The National Birth Defects Prevention Network (NBDPN) is celebrating this year’s prevention month with the theme “Best for You. Best for Baby” with the following 5 tips for preventing birth defects: #Best4YouBest4Baby

  1. Be sure to take 400 micrograms (mcg) of folic acid every day to help prevent neural tube defects (associated with the brain and spine). You can take a vitamin every day and eat foods like leafy green vegetables, citrus fruits, and beans.
  2. Book a visit with your healthcare provider before stopping or starting any medicine.
  3. Become up-to-date with all vaccines, including the flu shot during each pregnancy.
  4. Before you get pregnant, try to reach a healthy weight.
  5. Boost your health by avoiding harmful substances during pregnancy, such as alcohol, tobacco, and other drugs. Smoking can cause nicotine, carbon monoxide, and tar damage to reach the baby’s bloodstream through the placenta, while marijuana has been associated with impaired brain development. Prescription opioids used during pregnancy can cause neonatal abstinence syndrome, which is when the baby experiences withdrawal from certain drugs after exposure during pregnancy.
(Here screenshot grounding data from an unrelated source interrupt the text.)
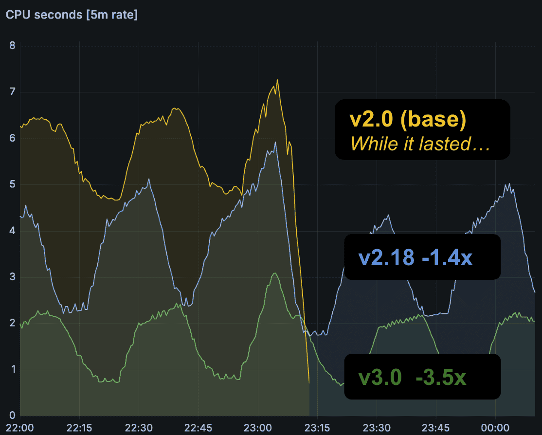The width and height of the screenshot is (542, 435).
Task: Click the 00:00 time axis label
Action: tap(495, 427)
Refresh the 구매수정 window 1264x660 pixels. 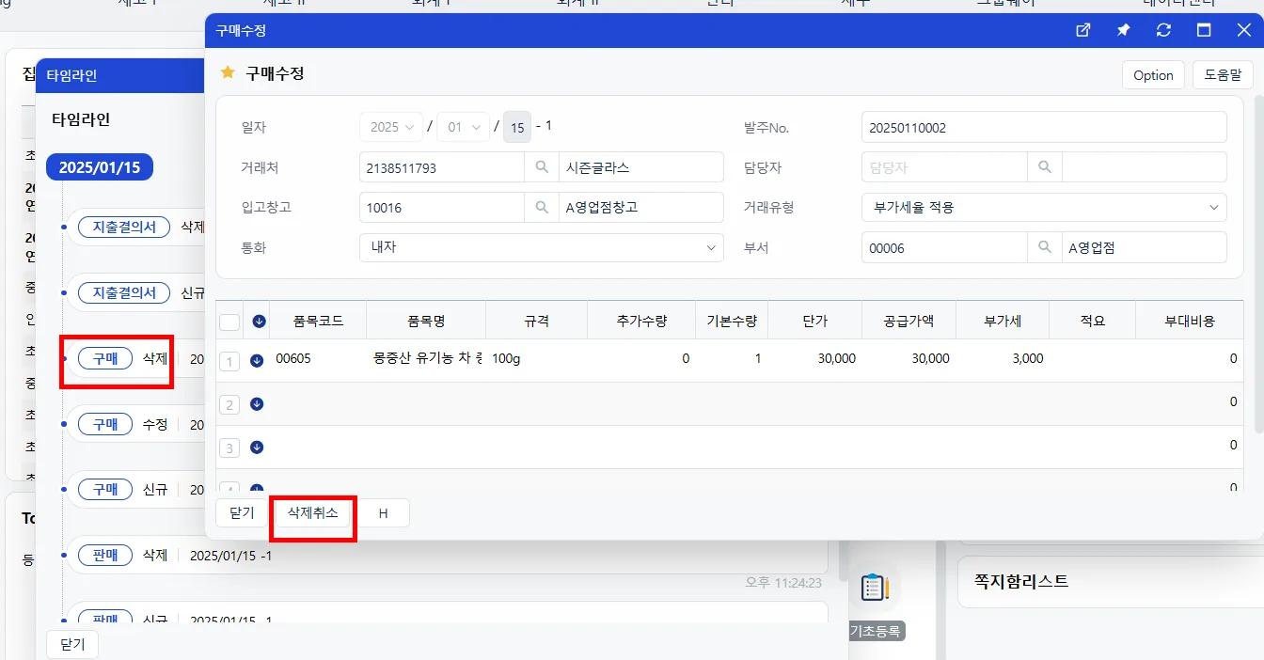(x=1163, y=30)
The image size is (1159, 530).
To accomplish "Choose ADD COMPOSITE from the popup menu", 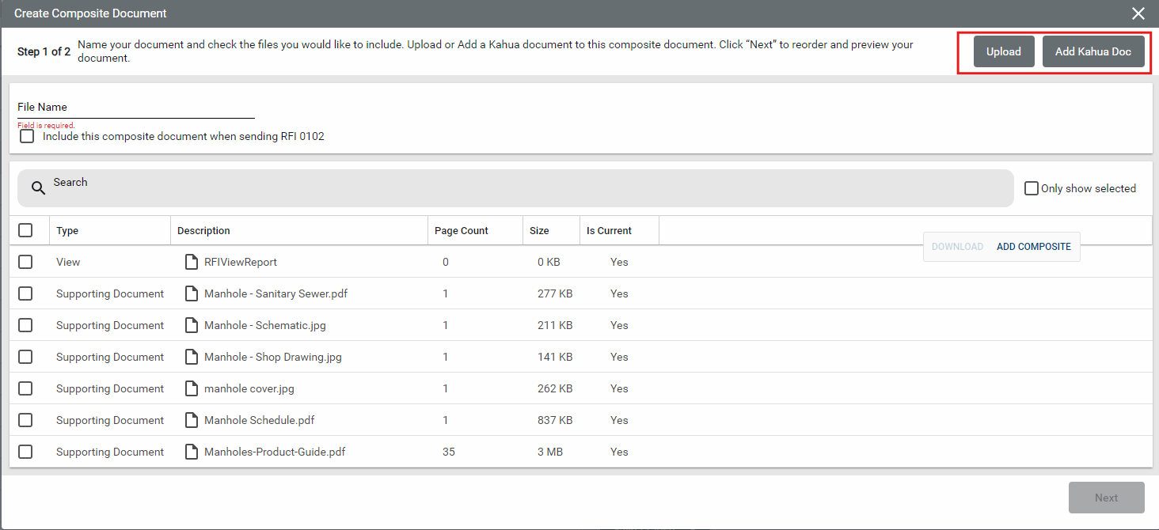I will click(x=1033, y=247).
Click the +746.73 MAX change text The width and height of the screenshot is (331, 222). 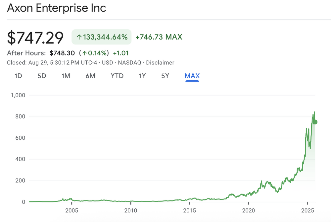point(159,37)
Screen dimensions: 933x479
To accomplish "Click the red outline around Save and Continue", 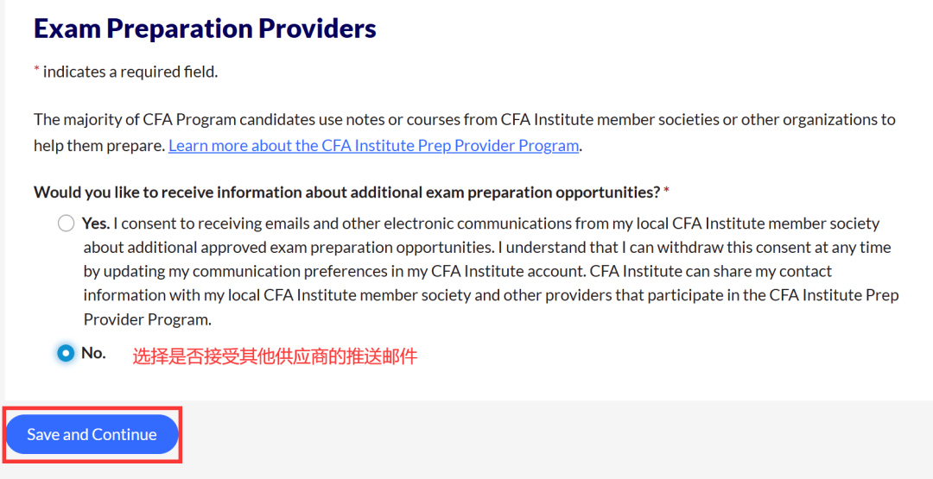I will (92, 435).
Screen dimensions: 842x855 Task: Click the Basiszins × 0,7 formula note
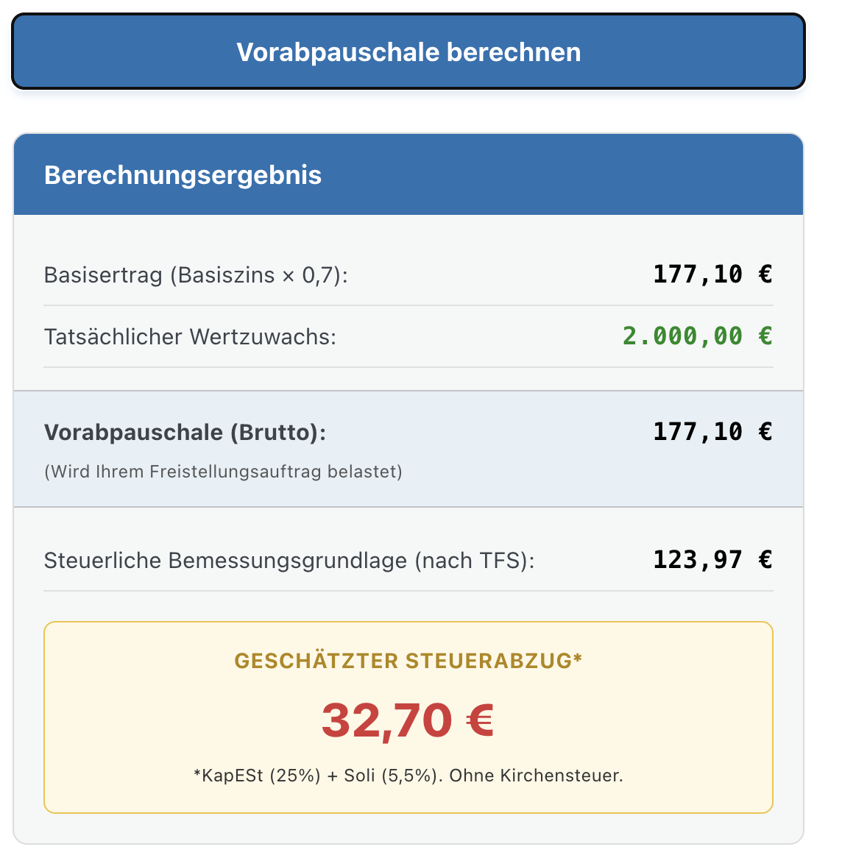pos(258,275)
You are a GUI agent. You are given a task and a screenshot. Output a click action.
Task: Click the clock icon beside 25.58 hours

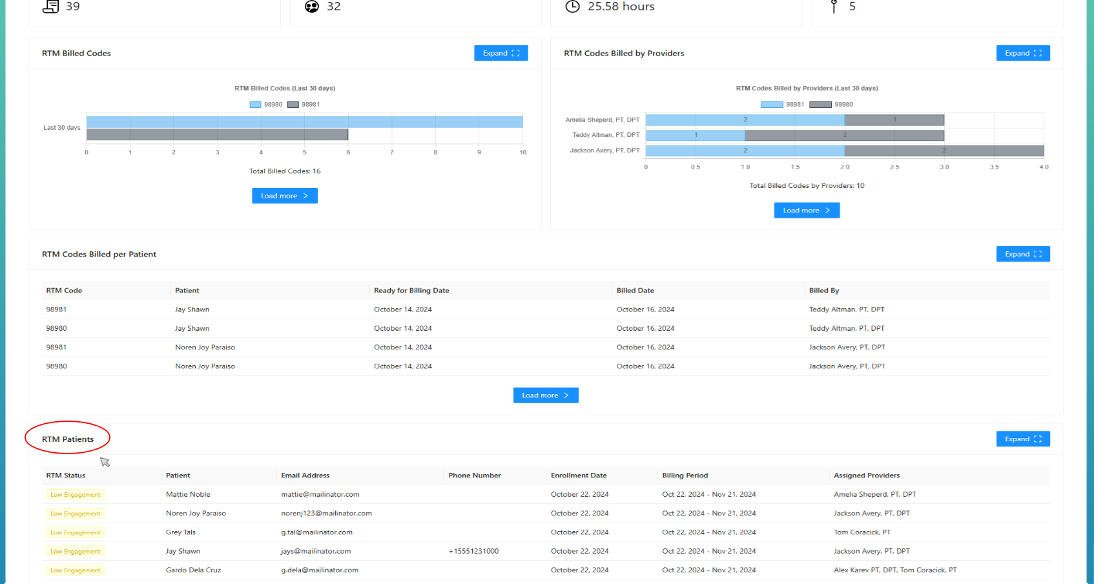(x=572, y=6)
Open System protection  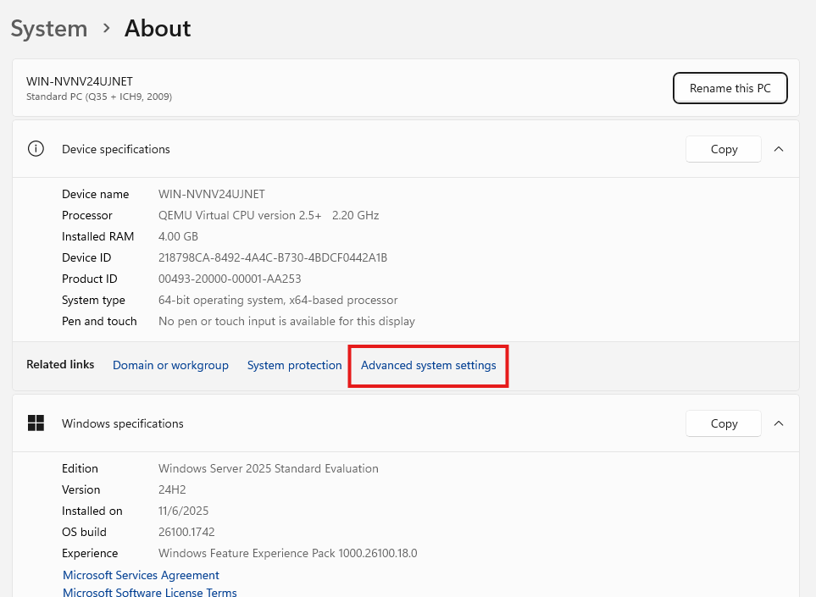pos(294,365)
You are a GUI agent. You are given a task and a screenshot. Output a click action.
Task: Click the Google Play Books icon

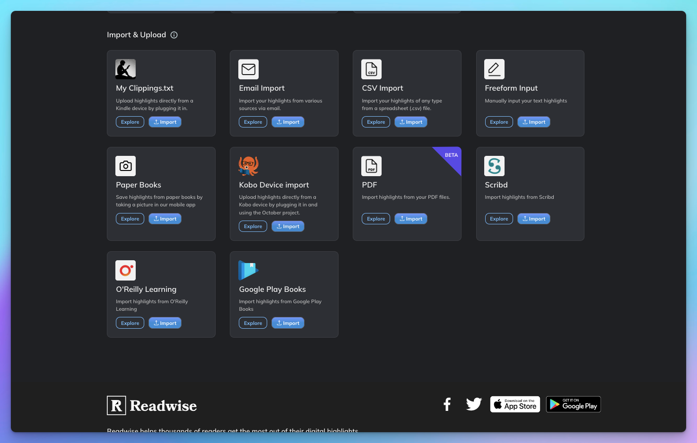click(x=248, y=270)
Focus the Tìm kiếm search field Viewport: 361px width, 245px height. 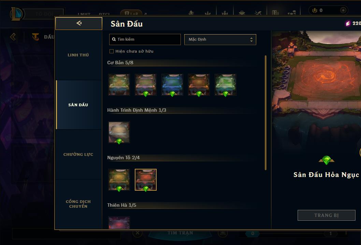pos(145,39)
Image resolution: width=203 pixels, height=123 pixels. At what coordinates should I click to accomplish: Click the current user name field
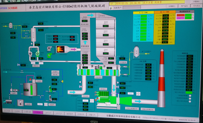(x=132, y=7)
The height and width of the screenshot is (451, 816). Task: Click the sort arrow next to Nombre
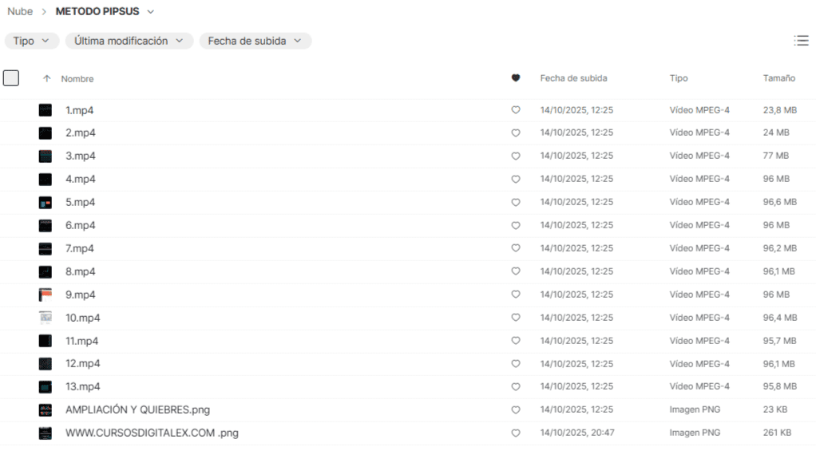(x=47, y=79)
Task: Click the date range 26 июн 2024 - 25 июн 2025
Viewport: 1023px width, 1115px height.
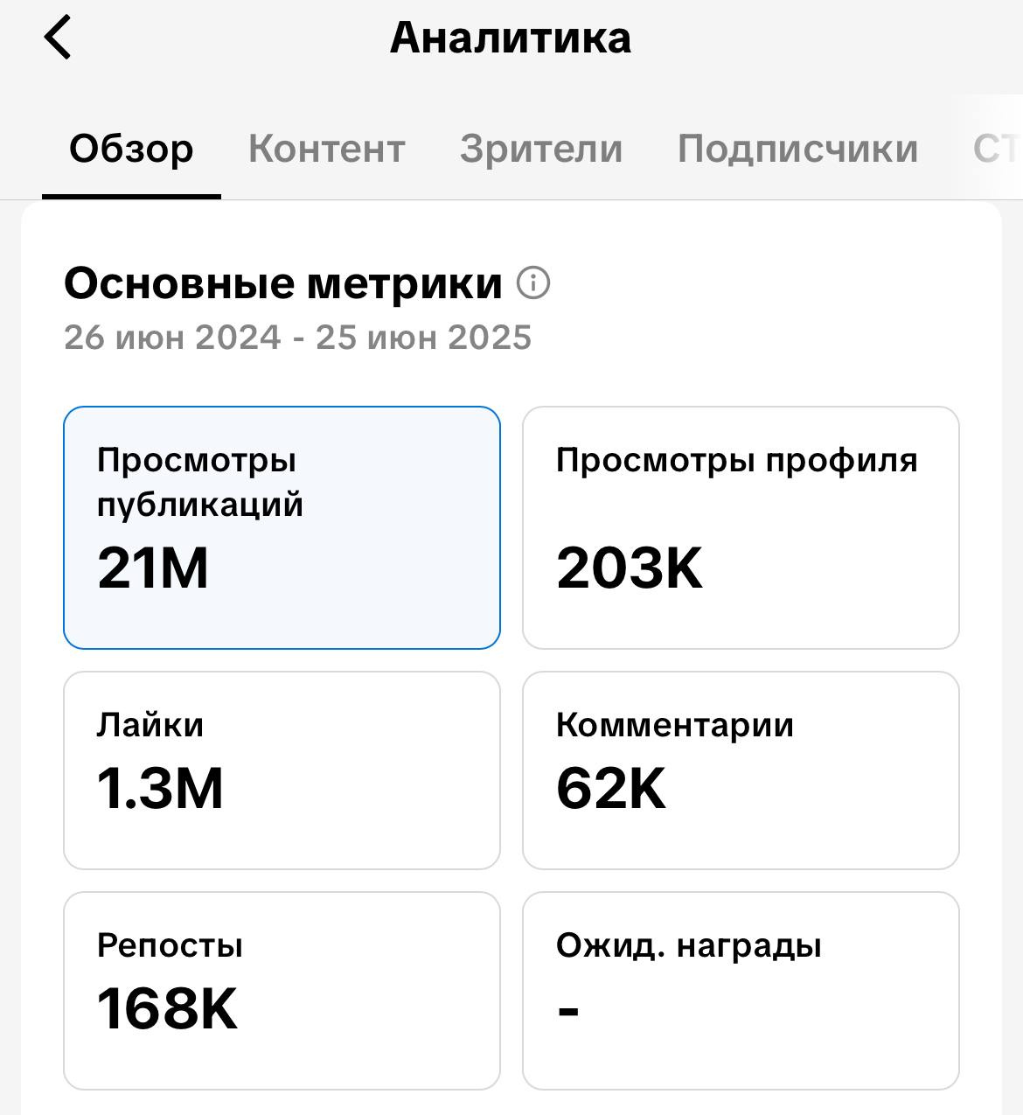Action: pos(297,338)
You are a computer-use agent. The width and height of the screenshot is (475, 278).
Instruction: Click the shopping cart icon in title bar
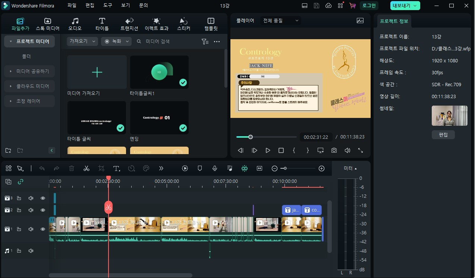[352, 6]
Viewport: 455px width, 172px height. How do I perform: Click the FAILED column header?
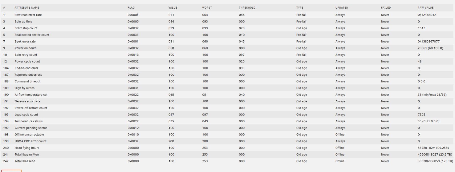point(386,8)
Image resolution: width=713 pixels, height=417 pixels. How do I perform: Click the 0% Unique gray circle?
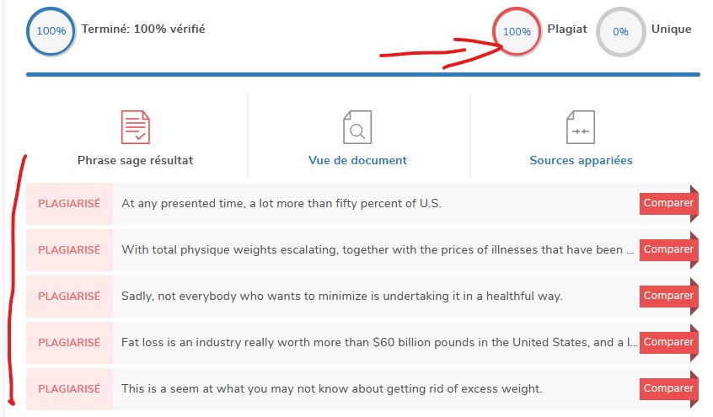(x=620, y=32)
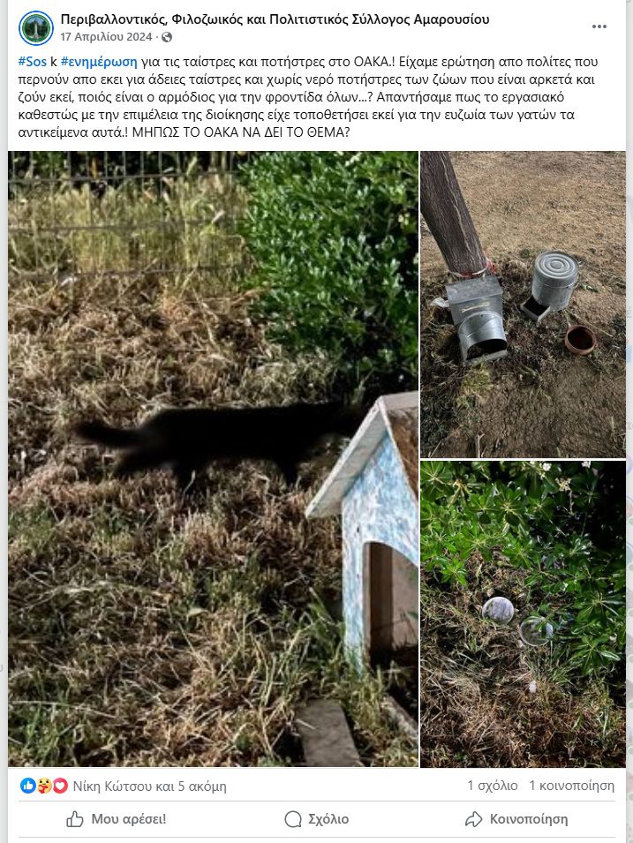Open the bowls under bush photo

[x=524, y=614]
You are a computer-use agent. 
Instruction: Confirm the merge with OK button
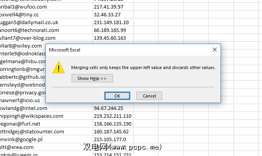tap(117, 96)
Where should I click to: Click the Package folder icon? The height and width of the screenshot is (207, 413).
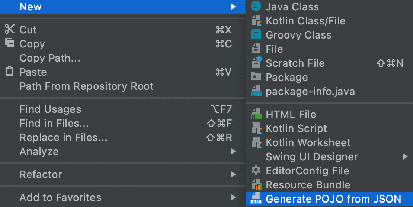tap(256, 77)
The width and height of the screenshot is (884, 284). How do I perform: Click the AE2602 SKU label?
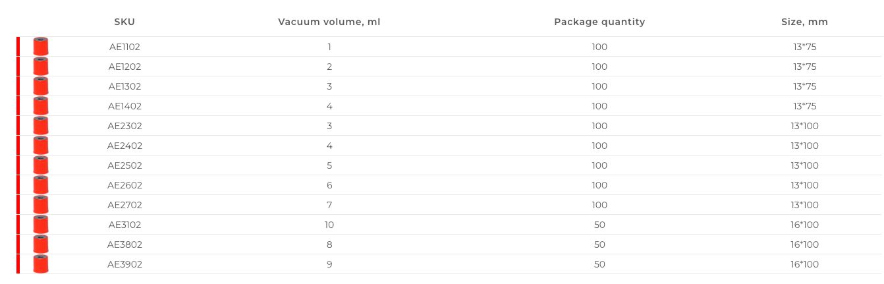tap(124, 185)
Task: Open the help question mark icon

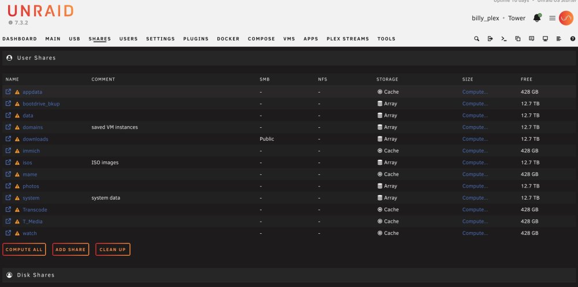Action: 572,39
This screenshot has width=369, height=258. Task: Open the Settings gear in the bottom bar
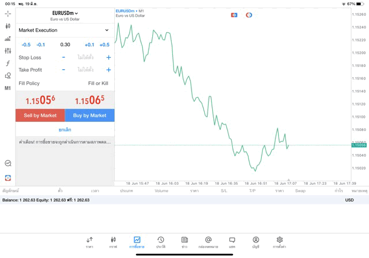tap(280, 242)
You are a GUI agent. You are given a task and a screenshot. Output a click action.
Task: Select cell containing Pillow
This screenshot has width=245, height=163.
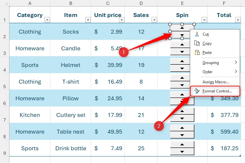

This year is even more difficult for expecting mothers to stay physically active while also staying at home and being safe and healthy. Below are some tips and ideas for staying active.

  • Do household chores such as cleaning
  • Go outside for a walk or bike ride
  • Engage in family playtime that gets everyone moving 
  • Find other ways to make normal stationery or sedentary activities mobile and fun

You may even want to consider other methods for communicating with your doctors like telemedicine or email. Also, when picking up medications think about using the drive-thru or curbside pickup rather than going in. If you have to go into places protect yourself and others by wearing a mask that covers your mouth and nose and also maintaining distance. Remember, what is best for you is also best for your baby!